The CT findings, pedigree analysis, and next-generation sequencing results of the proband with ADPKD. (A) Multiple renal cysts were identified in the transverse plane of the CT scan. Multiple hepatic cysts were observed in the transverse plane of the CT scan. Multiple renal and hepatic cysts were visible in the coronal plane of the CT scan. (B) Pedigree of the proband (III-2) with ADPKD. The mother (II-7), younger brother (III-4), and son (IV-2) of the proband were diagnosed as having multiple renal or hepatic cysts. The same PKD2 variant was identified in both the proband and her son. (C) Results of next-generation sequencing testing related to ADPKD for the proband and son. The same heterozygous variant in PKD2 (NM_000297.4:c.2020-5A>G) was found in the proband and son.

Abbreviations: CT, computed tomography; ADPKD, autosomal dominant polycystic kidney disease.

Fig. 2

Additional confirmatory results for interpreting the genetic variant identified in the proband. (A) The pathogenicity of NM_000297.4:c.2020-5A>G was predicted using SpliceAI [3]. It was predicted that, because of this intronic variant, acceptor loss would occur at the +5 bp position (with a change from 0.99 to 0.24, delta score of 0.76), and acceptor gain would occur at the +1 bp position (with a change from 0 to 1, delta score of 1). The SpliceAI score was visualized with some modifications using MobiDetails (https://mobidetails.iurc.montp.inserm.fr/MD/) (B) Sanger sequencing was conducted to reassess the presence of the intronic variant in the proband, and the results confirmed its presence. (C) Agarose gel electrophoresis of a targeted reverse transcription PCR product, showing a single band of 299 bp in the control and two bands of different sizes (299 bp and 303 bp) in the proband. (D) Targeted RNA sequencing revealed a change in the 299-bp RNA sequence (NM_000297.4:r.2019_2020insacag), which is anticipated to induce a PTC (p.(Asn674Thrfs*10)).

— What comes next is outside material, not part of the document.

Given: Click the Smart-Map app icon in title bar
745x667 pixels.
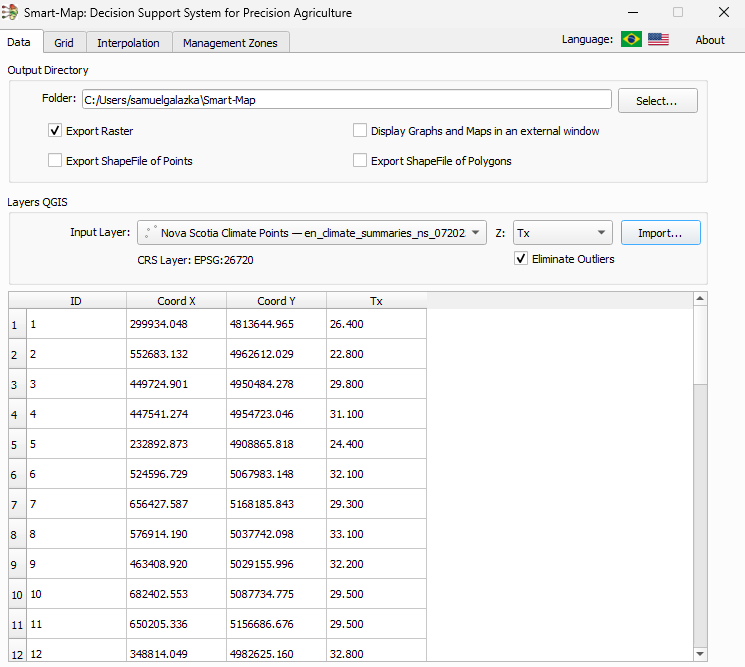Looking at the screenshot, I should [x=11, y=13].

The boundary between exons 9 and 10 in the RNA sequence is marked with a vertical dashed line on the chromatogram. (E) PKD2 structure (yellow) predicted using AlphaFold2 [5] based on the mutant sequence compared with the canonical PKD2 structure (purple) using ChimeraX Matchmaker [6]. Regions predicted to have the same structure based on RMSD in MatchMaker are highlighted in green. (F) The MatchMaker Multalign viewer displays the RMSD values (Cα RMSD) of the pairwise sequence alignment between the canonical and mutant sequences as the height of the histogram bars. Matched residues are highlighted with green boxes.

Abbreviations: bp, base pair; PTC, premature termination codon; RMSD, root mean square deviation.